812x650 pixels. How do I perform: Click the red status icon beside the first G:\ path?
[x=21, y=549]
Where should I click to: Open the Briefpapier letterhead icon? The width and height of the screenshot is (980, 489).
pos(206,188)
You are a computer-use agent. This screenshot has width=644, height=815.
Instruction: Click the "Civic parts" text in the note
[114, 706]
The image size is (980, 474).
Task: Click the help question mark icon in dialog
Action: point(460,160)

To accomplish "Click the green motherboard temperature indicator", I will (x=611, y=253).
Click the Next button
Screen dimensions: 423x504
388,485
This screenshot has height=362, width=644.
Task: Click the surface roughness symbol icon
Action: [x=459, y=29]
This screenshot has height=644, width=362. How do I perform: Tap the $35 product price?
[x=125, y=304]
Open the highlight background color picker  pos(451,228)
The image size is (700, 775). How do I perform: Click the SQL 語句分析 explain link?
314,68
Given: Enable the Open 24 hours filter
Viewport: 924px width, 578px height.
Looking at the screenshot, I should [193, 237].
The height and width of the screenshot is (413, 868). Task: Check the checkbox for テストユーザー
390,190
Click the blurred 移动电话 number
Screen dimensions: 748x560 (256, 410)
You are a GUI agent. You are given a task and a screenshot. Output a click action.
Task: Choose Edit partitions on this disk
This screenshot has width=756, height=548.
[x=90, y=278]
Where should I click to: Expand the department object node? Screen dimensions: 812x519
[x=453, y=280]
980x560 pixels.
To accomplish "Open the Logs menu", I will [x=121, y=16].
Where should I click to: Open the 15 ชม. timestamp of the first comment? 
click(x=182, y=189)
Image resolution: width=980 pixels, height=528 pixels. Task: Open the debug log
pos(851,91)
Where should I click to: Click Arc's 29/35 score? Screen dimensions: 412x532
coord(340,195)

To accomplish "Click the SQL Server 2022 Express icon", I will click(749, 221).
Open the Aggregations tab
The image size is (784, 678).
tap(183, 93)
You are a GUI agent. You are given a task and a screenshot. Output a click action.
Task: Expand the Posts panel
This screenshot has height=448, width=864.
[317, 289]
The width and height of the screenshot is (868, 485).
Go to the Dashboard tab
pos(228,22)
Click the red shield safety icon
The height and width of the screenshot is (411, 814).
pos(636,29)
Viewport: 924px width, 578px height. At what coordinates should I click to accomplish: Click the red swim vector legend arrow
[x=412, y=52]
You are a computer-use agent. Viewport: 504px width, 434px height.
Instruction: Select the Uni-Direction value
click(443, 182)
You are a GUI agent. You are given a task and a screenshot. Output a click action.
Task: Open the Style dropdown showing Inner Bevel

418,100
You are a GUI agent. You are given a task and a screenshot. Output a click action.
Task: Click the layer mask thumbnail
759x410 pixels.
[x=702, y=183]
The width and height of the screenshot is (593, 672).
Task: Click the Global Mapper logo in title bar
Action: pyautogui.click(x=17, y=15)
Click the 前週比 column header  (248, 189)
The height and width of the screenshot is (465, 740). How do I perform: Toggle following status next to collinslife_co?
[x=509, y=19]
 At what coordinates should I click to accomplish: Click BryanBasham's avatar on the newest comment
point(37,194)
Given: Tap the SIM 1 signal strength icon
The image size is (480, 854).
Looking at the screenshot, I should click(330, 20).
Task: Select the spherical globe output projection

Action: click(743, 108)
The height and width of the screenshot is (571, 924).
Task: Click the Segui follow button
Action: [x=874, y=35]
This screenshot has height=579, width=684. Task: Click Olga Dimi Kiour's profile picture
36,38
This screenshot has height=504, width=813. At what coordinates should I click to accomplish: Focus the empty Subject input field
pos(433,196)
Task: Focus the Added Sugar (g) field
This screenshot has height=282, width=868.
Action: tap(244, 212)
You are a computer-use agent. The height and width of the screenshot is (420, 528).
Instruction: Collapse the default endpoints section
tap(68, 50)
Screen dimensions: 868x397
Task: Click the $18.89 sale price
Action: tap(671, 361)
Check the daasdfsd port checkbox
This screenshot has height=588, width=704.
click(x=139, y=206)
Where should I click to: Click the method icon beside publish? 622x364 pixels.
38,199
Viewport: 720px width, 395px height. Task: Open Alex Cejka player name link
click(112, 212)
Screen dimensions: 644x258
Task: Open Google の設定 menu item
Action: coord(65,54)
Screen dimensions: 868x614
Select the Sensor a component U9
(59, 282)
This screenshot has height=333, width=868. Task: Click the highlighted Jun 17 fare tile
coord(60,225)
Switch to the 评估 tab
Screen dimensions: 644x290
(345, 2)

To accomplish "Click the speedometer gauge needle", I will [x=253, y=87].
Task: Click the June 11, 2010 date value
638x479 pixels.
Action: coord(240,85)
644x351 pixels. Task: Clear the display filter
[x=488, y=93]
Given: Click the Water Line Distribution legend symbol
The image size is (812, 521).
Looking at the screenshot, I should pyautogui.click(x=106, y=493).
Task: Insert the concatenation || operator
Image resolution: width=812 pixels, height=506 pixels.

(EXERCISE REQUIREMENTS)
Return the whole of the data, character for character.

(SOLUTION TO THE EXERCISE)
812x650 pixels. How do I perform: Click the red status icon beside the first G:\ path?
[x=21, y=549]
Where should I click to: Open the Briefpapier letterhead icon? The width and height of the screenshot is (980, 489).
pos(206,188)
You are a computer-use agent. This screenshot has width=644, height=815.
Instruction: Click the "Civic parts" text in the note
[114, 706]
The image size is (980, 474).
Task: Click the help question mark icon in dialog
Action: point(460,160)

To accomplish "Click the green motherboard temperature indicator", I will (x=611, y=253).
Click the Next button
Screen dimensions: 423x504
388,485
This screenshot has height=362, width=644.
Task: Click the surface roughness symbol icon
Action: [x=459, y=29]
This screenshot has height=644, width=362. How do I perform: Tap the $35 product price?
[x=125, y=304]
Open the highlight background color picker  pos(451,228)
The image size is (700, 775). How do I perform: Click the SQL 語句分析 explain link?
314,68
Given: Enable the Open 24 hours filter
Viewport: 924px width, 578px height.
Looking at the screenshot, I should [193, 237].
The height and width of the screenshot is (413, 868). Task: Check the checkbox for テストユーザー
390,190
Click the blurred 移动电话 number
Screen dimensions: 748x560 (256, 410)
You are a GUI agent. You are given a task and a screenshot. Output a click action.
Task: Choose Edit partitions on this disk
This screenshot has width=756, height=548.
[x=90, y=278]
Where should I click to: Expand the department object node? Screen dimensions: 812x519
[x=453, y=280]
980x560 pixels.
To accomplish "Open the Logs menu", I will [x=121, y=16].
Where should I click to: Open the 15 ชม. timestamp of the first comment? 
click(x=182, y=189)
Image resolution: width=980 pixels, height=528 pixels. Task: Open the debug log
pos(851,91)
Where should I click to: Click Arc's 29/35 score? Screen dimensions: 412x532
coord(340,195)

To accomplish "Click the SQL Server 2022 Express icon", I will click(749, 221).
Open the Aggregations tab
The image size is (784, 678).
tap(183, 93)
You are a GUI agent. You are given a task and a screenshot. Output a click action.
Task: Expand the Posts panel
This screenshot has height=448, width=864.
[317, 289]
The width and height of the screenshot is (868, 485).
Go to the Dashboard tab
pos(228,22)
Click the red shield safety icon
The height and width of the screenshot is (411, 814).
pos(636,29)
Viewport: 924px width, 578px height. At what coordinates should I click to accomplish: Click the red swim vector legend arrow
[x=412, y=52]
You are a computer-use agent. Viewport: 504px width, 434px height.
Instruction: Select the Uni-Direction value
click(443, 182)
You are a GUI agent. You are given a task and a screenshot. Output a click action.
Task: Open the Style dropdown showing Inner Bevel

418,100
You are a GUI agent. You are given a task and a screenshot. Output a click action.
Task: Click the layer mask thumbnail
759x410 pixels.
[x=702, y=183]
The width and height of the screenshot is (593, 672).
Task: Click the Global Mapper logo in title bar
Action: pyautogui.click(x=17, y=15)
Click the 前週比 column header  (248, 189)
The height and width of the screenshot is (465, 740). How do I perform: Toggle following status next to collinslife_co?
[x=509, y=19]
 At what coordinates should I click to accomplish: Click BryanBasham's avatar on the newest comment
point(37,194)
Given: Tap the SIM 1 signal strength icon
The image size is (480, 854).
Looking at the screenshot, I should click(330, 20).
Task: Select the spherical globe output projection

Action: click(743, 108)
The height and width of the screenshot is (571, 924).
Task: Click the Segui follow button
Action: [x=874, y=35]
This screenshot has height=579, width=684. Task: Click Olga Dimi Kiour's profile picture
36,38
This screenshot has height=504, width=813. At what coordinates should I click to accomplish: Focus the empty Subject input field
pos(433,196)
Task: Focus the Added Sugar (g) field
This screenshot has height=282, width=868.
Action: tap(244, 212)
You are a computer-use agent. The height and width of the screenshot is (420, 528).
Instruction: Collapse the default endpoints section
tap(68, 50)
Screen dimensions: 868x397
Task: Click the $18.89 sale price
Action: tap(671, 361)
Check the daasdfsd port checkbox
This screenshot has height=588, width=704.
click(x=139, y=206)
Where should I click to: Click the method icon beside publish? 622x364 pixels.
38,199
Viewport: 720px width, 395px height. Task: Open Alex Cejka player name link
click(112, 212)
Screen dimensions: 644x258
Task: Open Google の設定 menu item
Action: coord(65,54)
Screen dimensions: 868x614
Select the Sensor a component U9
(59, 282)
This screenshot has height=333, width=868. Task: Click the highlighted Jun 17 fare tile
coord(60,225)
Switch to the 评估 tab
Screen dimensions: 644x290
(345, 2)

To accomplish "Click the speedometer gauge needle", I will [x=253, y=87].
Task: Click the June 11, 2010 date value
638x479 pixels.
Action: coord(240,85)
644x351 pixels. Task: Clear the display filter
[x=488, y=93]
Given: Click the Water Line Distribution legend symbol
The image size is (812, 521).
Looking at the screenshot, I should pyautogui.click(x=106, y=493).
Task: Insert the concatenation || operator
Image resolution: width=812 pixels, height=506 pixels.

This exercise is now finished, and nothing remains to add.